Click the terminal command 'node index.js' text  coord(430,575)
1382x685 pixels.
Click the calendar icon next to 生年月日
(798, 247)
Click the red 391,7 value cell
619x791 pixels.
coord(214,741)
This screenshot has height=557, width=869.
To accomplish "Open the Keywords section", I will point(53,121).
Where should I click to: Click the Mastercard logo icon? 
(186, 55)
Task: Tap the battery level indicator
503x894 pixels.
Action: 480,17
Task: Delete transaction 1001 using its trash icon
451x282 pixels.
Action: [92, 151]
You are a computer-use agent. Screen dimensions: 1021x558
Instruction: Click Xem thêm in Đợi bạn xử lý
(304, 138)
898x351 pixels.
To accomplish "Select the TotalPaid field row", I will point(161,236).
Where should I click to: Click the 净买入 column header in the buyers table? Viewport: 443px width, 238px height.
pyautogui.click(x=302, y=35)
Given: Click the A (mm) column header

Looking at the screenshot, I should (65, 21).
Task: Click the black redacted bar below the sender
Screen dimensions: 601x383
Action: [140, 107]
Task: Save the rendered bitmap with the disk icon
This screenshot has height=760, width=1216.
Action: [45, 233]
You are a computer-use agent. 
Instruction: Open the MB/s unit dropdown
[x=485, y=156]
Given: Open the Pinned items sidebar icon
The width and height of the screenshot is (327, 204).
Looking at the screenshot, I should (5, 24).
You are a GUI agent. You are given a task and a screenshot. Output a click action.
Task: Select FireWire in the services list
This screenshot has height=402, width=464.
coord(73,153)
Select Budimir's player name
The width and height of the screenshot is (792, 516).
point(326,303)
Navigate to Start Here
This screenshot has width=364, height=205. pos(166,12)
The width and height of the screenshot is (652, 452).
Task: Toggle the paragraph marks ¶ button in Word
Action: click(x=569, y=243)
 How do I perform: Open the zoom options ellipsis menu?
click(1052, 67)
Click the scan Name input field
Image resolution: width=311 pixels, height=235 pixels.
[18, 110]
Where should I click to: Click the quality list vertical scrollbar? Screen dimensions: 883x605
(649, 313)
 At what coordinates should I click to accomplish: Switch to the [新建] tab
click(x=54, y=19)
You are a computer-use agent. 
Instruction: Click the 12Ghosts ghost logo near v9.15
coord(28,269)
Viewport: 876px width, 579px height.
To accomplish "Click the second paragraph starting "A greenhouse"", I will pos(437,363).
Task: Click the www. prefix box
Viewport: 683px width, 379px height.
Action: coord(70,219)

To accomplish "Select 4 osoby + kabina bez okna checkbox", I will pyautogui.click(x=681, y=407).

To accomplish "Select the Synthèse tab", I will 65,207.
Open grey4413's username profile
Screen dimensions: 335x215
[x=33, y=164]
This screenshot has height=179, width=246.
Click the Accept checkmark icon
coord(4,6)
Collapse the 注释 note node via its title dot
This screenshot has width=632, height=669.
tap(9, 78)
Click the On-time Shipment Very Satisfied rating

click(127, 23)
* * * * * * *
■ **INSTRUCTIONS TO FOLLOW**:
Work out how many lines above contain "agent"; write only the number.

■ **WORKED SOLUTION**:
4